Buchenwald 1991. Ich besuche dieses ehemalige KZ und Gulag zum erstenmal, seit wir 1950 daraus entlassen wurden. Wir, ein Güterzug kranker Gefangener, kamen dort 1948 nach wochenlanger Fahrt aus Sibirien an, wohin wir drei Jahre vorher verfrachtet worden waren. Rücktransport zur Entlassung hieß die Parole. Die Hälfte der Gefangenen starb in den Waggons, von den Überlebenden starb eine weitere Hälfte auf dem Ettersberg. Sie wurden unterhalb des Lagers in dem damaligen Schußfeld verscharrt. Heute steht hier ein vierzigjähriger Totenwald.

Sowjetische Uniformen spazieren noch im Wald auf dem Ettersberg, doch die jungen Soldaten sind waffenlos; sie wirken gelangweilt. Ich fahre mit offenem Fenster an ihnen vorbei, winke lächelnd. Die wenigen Gesichter, die ich erfasse, reagieren nicht; sie blicken ernst drein.

Ob ihre Eltern mit ihnen über die Lager Stalins und Hitlers sprachen? Ob sie wissen, wie viele aus der Generation ihrer Eltern und Großeltern darin umkamen? Keiner Generation in Europa, scheint es, bleibt die qualvolle Erfahrung historischen Wissens erspart. Ich gönne allen jungen sowjetischen Menschen die Unbefangenheit meiner historisch Ignoranten Studenten, die in den Tag hinein spielen können: muskulös, fröhlich, schwatzend; und die ständig von ihrem Glück sprechen. Tausende Besucher kommen täglich nach Buchenwald. Was suchen sie dort? Den Kitzel des Makabren? Wollen sie, die wohl kaum ein Lager erlebten, wenigstens einen Hauch des Leidens erspüren? Wird Buchenwald zu einer weiteren Touristenattraktion, zu einer Art camp land? Es gibt doch kaum etwas zu sehen von dem einstigen Terror Hitlers und Stalins. Die Baracken sind weggeräumt bis auf einige Fundamente und ein Wäschereigebäude, das als Museum dient. Die Toten sind verbrannt, oder sie liegen unter den Wurzeln der vierzigjährigen Bäume. Nur den Überlebenden, wenn sie je wieder hierherkommen, steigen auf dem Lagerplatz verdrängte Erinnerungen auf. Eine Mahn- und Gedenkstätte für die Opfer der Nazis hat das SED Regime hier errichtet und die Opfer des systemeigenen Gulag opportun Verschwiegen. Einen gigantischen Klotz stellten sie am Südhang auf, der, weithin von der Autobahn sichtbar, wie ein Wasserturm wirkt.
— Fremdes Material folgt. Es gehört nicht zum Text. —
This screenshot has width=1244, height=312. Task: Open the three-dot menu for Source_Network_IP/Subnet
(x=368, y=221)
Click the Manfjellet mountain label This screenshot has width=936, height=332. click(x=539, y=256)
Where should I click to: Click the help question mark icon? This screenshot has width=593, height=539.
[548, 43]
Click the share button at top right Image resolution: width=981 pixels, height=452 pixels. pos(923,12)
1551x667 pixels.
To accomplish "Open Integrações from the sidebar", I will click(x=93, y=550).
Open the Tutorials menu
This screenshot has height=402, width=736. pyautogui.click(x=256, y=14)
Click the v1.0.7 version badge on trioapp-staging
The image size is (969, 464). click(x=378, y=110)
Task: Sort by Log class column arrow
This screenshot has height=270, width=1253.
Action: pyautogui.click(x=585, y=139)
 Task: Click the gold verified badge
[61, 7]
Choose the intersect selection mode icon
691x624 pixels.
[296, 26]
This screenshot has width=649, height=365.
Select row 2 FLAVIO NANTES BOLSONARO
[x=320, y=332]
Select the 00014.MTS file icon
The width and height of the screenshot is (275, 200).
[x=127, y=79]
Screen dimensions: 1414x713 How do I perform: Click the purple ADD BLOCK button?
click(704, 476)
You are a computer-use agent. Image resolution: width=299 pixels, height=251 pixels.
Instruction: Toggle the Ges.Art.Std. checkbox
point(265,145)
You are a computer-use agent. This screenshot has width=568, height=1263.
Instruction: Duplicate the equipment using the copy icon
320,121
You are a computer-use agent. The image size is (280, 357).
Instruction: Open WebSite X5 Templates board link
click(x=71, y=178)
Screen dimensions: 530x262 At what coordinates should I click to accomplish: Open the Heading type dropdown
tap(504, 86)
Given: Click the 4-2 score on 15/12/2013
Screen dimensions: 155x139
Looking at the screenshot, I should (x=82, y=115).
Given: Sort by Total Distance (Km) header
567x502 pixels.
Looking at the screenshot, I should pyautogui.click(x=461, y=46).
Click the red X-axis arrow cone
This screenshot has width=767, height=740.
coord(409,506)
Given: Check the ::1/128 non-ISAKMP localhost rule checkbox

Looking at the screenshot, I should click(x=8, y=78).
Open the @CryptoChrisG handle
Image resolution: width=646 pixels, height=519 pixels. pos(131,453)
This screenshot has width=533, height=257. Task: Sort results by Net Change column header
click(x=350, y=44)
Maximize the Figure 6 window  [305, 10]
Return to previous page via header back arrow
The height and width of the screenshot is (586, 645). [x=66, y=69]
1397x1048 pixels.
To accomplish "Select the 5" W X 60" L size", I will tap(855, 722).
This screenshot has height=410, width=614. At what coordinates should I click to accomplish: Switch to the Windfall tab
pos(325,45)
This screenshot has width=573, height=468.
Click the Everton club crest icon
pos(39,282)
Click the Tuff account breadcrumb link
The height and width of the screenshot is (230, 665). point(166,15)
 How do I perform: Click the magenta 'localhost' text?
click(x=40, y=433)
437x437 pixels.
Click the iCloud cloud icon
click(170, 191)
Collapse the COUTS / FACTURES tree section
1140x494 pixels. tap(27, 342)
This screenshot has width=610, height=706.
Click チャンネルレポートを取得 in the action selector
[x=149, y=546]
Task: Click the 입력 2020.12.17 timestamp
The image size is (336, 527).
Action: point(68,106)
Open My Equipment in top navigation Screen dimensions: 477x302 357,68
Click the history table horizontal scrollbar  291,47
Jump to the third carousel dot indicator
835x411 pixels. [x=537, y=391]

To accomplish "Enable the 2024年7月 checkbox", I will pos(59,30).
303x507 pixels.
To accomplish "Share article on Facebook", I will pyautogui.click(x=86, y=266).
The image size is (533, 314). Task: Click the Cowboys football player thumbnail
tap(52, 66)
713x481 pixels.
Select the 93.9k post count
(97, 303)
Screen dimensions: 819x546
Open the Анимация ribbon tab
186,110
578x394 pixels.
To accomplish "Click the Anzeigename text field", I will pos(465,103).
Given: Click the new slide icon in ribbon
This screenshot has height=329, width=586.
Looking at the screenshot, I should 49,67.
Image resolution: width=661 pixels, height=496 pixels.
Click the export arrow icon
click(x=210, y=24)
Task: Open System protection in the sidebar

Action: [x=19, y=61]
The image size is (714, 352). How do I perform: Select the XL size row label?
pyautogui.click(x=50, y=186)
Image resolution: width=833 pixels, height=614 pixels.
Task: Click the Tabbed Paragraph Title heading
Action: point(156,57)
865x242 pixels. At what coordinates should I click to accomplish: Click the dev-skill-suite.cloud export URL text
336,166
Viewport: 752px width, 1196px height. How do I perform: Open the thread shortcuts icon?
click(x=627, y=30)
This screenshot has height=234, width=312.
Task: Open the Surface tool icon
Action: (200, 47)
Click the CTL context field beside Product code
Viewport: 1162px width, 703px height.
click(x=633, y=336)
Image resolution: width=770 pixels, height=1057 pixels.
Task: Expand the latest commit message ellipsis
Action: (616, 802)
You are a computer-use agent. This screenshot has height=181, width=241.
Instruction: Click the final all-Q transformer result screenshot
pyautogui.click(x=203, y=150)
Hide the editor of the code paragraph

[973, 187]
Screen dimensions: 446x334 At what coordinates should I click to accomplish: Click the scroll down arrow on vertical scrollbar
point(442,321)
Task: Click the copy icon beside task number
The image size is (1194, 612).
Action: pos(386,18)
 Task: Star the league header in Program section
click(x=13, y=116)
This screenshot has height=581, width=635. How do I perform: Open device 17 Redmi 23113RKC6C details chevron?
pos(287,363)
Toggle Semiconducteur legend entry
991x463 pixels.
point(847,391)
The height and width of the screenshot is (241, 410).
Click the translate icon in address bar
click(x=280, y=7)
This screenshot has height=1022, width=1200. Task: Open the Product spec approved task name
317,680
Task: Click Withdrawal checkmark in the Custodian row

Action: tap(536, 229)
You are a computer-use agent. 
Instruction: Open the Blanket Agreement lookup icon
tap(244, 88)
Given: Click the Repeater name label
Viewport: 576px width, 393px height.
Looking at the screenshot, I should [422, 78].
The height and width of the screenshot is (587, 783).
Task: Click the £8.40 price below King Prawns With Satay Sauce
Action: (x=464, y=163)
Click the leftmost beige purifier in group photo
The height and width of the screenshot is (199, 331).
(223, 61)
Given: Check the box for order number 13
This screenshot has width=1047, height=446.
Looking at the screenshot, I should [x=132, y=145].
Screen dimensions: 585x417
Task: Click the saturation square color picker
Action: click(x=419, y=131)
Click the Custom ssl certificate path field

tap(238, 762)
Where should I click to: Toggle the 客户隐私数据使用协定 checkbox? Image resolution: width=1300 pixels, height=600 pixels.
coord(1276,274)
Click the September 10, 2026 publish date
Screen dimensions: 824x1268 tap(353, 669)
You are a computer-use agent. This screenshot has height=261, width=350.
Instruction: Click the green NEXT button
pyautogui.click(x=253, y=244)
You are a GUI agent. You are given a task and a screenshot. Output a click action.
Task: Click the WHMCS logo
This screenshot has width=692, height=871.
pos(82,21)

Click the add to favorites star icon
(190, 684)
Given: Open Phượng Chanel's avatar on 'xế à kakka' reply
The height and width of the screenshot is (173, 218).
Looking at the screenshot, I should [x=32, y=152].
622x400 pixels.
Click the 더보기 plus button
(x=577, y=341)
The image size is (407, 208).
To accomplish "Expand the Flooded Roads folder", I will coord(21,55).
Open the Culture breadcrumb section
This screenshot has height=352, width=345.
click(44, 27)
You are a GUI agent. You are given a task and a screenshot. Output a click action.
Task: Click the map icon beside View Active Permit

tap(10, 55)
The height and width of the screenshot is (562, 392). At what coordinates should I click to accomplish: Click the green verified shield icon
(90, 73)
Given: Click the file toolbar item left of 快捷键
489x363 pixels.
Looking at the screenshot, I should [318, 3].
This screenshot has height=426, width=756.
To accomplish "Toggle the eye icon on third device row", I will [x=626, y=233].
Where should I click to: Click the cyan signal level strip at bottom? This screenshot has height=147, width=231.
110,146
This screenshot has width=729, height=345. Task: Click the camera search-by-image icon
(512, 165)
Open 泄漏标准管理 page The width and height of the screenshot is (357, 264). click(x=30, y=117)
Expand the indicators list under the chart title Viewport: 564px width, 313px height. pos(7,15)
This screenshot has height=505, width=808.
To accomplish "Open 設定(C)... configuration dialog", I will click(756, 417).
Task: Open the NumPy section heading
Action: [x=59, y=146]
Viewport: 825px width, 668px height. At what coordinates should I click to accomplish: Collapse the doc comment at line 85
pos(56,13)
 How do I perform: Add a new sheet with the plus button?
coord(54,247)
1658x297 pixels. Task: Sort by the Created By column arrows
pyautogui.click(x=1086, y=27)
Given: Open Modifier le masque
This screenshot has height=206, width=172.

Einige der Überlebenden des Konzentrationslagers, so höre ich, wollen nun ihre Gedenkstätte nicht teilen mit den Überlebenden des Gulag, die sie alle pauschal zu Nazis erklären. So wird es dann hier einen geteilten Friedhof geben nach der überwundenen Teilung des Landes? Deine Toten sind würdiger als meine?

Treffen der Überlebenden des Gulag Buchenwald. Weniger als hundert kamen, bis auf drei alle aus den neuen Bundesländern. Die meisten konnten wohl zum erstenmal öffentlich über ihre Lagerzeit sprechen. Nur einige taten es. Die anderen verharrten in aufmerksamem Schweigen. Auch auf dem Ettersberg agierten noch einige Vertreter des alten Regimes als Diskussionsleiter und in der Maske des Historikers. Ihre vorbereiteten Fragen an uns verrieten, daß sie noch von Ideologien fixiert sind. Sie werden sich wohl bald ein neues Vokabular angewöhnen; sprachlich läßt sich doch alles wenden.

Wir Überlebenden stellen uns einzeln vor, nennen unsere "Funktion", die wir damals im Lager innehatten "Ich war der Benjamin in der Schneiderei!" — "Ich war der Kleine in der Schreinerei!" — "Ich war ein Swasnoj (dolmetschender Meldegänger)!"

Alle Anwesenden waren 1945 um fünfzehn Jahre alt, und alle überlebten die Haft, weil sie eine Beschäftigung hatten, die ihnen etwas mehr Nahrung einbrachte. Wer schon krank und untätig in den einzeln abgezäunten Baracken hocken mußte, wer sich nur von einigen Scheiben Brot und Wassersuppen ernährte, der ist langsam verhungert in Buchenwald, Sachsenhausen, Fünfeichen und anderen Lagern.